## SELECTED TEXT

What Is PMI and How to Remove It: The Complete Guide to Saving Thousands

Understand private mortgage insurance (PMI) — what it costs, who it protects, and the exact steps to remove it. Includes timelines, letter templates, and money-saving calculations.

February 15, 2026

Key Takeaways

  • Expert insights on what is pmi and how to remove it: the complete guide to saving thousands
  • Actionable strategies you can implement today
  • Real examples and practical advice

What Is PMI and How to Remove It

If you bought your home with less than 20% down, you're almost certainly paying private mortgage insurance — PMI. It's one of the most frustrating costs of homeownership because it protects your lender, not you, and it can cost hundreds of dollars every month.

The good news: PMI is temporary. You can remove it, and in many cases, you can remove it sooner than you think. This guide explains exactly how.


What PMI Is (and Isn't)

Private Mortgage Insurance (PMI) is insurance that protects your lender if you stop making payments and your home goes into foreclosure. It covers the lender's losses — not yours.

PMI is NOT:

  • Homeowner's insurance (that protects your home against damage)
  • Mortgage life insurance (that pays off your loan if you die)
  • [Title insurance](/blog/title-search-explained) (that protects against ownership disputes)

PMI only applies to conventional loans. FHA loans have their own version called MIP (Mortgage Insurance Premium), which has different rules — we'll cover that separately below.


How Much Does PMI Cost?

PMI typically costs 0.2% to 2.0% of your loan amount per year, depending on:

  • Your credit score (higher score = lower PMI)
  • Your down payment percentage (closer to 20% = lower PMI)
  • Your loan amount
  • Your loan type (fixed vs. adjustable)
  • Your PMI provider

PMI Cost Calculator

Here's a quick formula:

Annual PMI Cost = Loan Amount × PMI Rate
Monthly PMI Cost = Annual PMI Cost ÷ 12

Example:

  • Home price: $400,000
  • Down payment: 5% ($20,000)
  • Loan amount: $380,000
  • PMI rate: 0.55% (typical for 5% down, good credit)
Annual PMI: $380,000 × 0.0055 = $2,090
Monthly PMI: $2,090 ÷ 12 = $174/month

Typical Monthly PMI by Down Payment and Credit Score

Down PaymentCredit 760+Credit 720–759Credit 680–719Credit 640–679
5%$105–$150$130–$185$175–$250$240–$340
10%$70–$100$90–$130$120–$175$165–$240
15%$45–$65$55–$80$75–$110$105–$155

Based on a $350,000 loan amount. Your actual rate may vary.

Over the life of PMI payments, you could easily spend $5,000 to $30,000+ — money that goes entirely to insuring your lender's risk. That's why removing it as soon as possible matters.


How to Remove PMI: The Exact Steps

The Homeowners Protection Act (HPA) of 1998 gives you specific legal rights to remove PMI on conventional loans originated after July 29, 1999. Here are your three paths:

Path 1: Request Cancellation at 80% LTV (Your Right)

When your loan balance reaches 80% of the original value of your home, you have the legal right to request PMI cancellation.

## SHORT PROBLEM A
Reproduce the PMI guide's passage from "Here's a quick" to "down, good credit)".
The PMI guide and the rows after it are unrelated.

## PROVIDED RECORDS
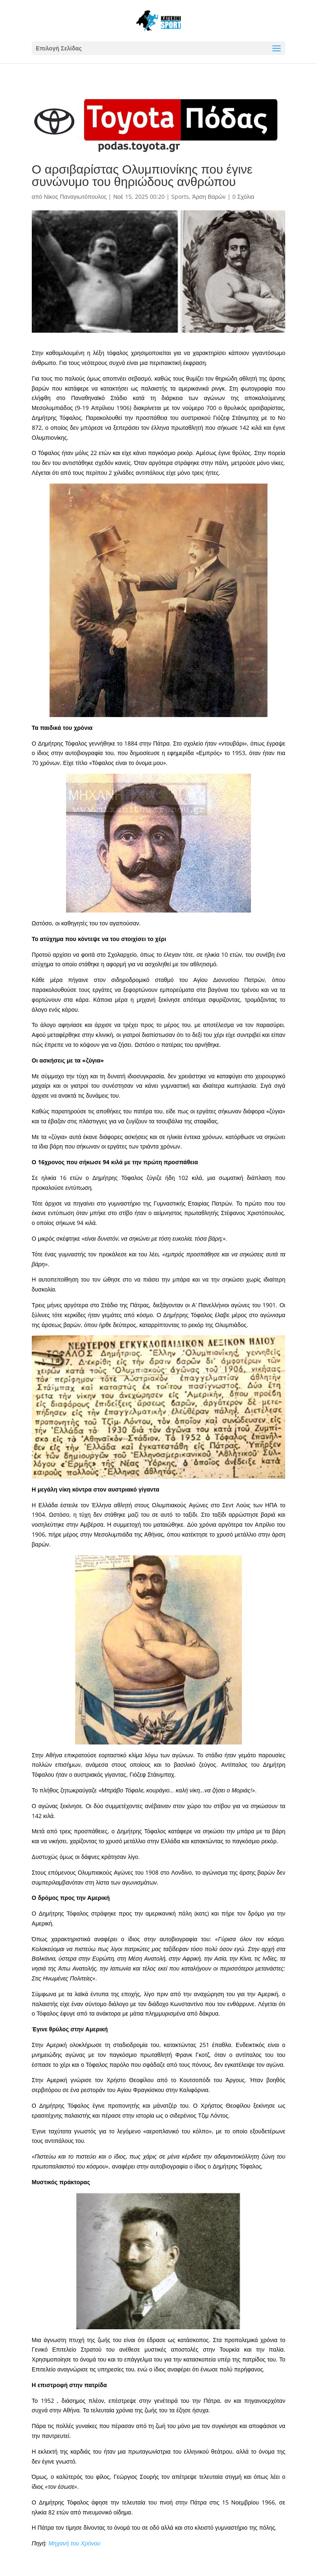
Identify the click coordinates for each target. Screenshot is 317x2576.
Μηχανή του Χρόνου (75, 2543)
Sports (180, 196)
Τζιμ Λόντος (213, 2115)
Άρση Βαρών (209, 196)
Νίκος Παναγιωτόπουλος (75, 196)
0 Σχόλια (243, 196)
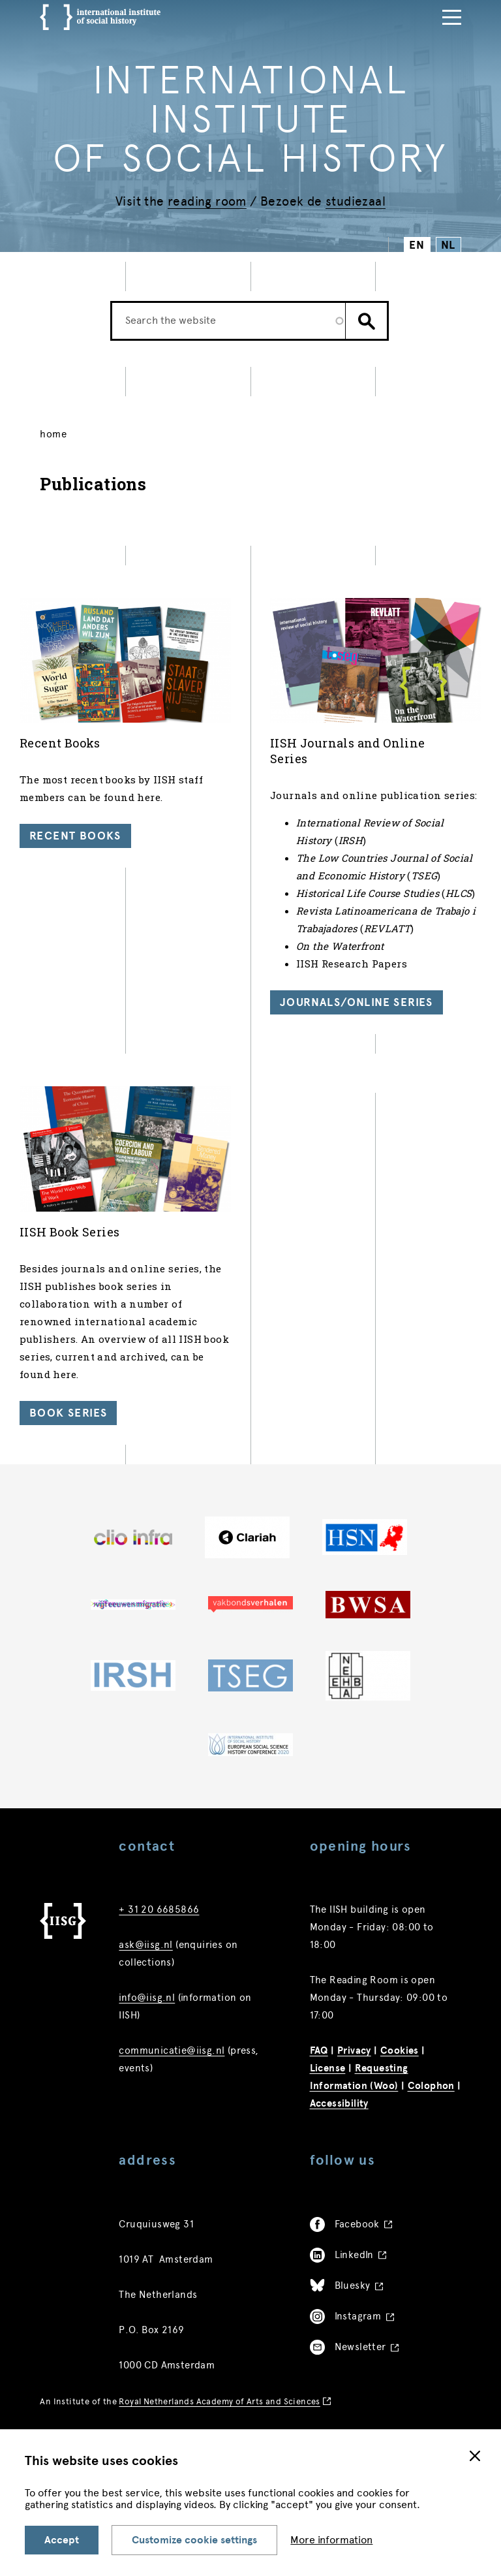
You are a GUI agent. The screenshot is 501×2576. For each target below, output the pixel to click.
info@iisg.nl (147, 1997)
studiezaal (356, 201)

## SHORT PROBLEM B
In the rows, rewrite the lines from the line with "Sports (180, 196)" through the end of the rows, putting "point" in place of "pixel" and changing nothing else. Give only those lines, and leave out the pictures.

## TASK RESPONSE A
Here's a quick formula:

Annual PMI Cost = Loan Amount × PMI Rate
Monthly PMI Cost = Annual PMI Cost ÷ 12

Example:

  • Home price: $400,000
  • Down payment: 5% ($20,000)
  • Loan amount: $380,000
  • PMI rate: 0.55% (typical for 5% down, good credit)

## TASK RESPONSE B
Sports (180, 196)
Τζιμ Λόντος (213, 2115)
Άρση Βαρών (209, 196)
Νίκος Παναγιωτόπουλος (75, 196)
0 Σχόλια (243, 196)
You are a GUI agent. The screenshot is 501×2576. For each target below, output the point to click.
info@iisg.nl (147, 1997)
studiezaal (356, 201)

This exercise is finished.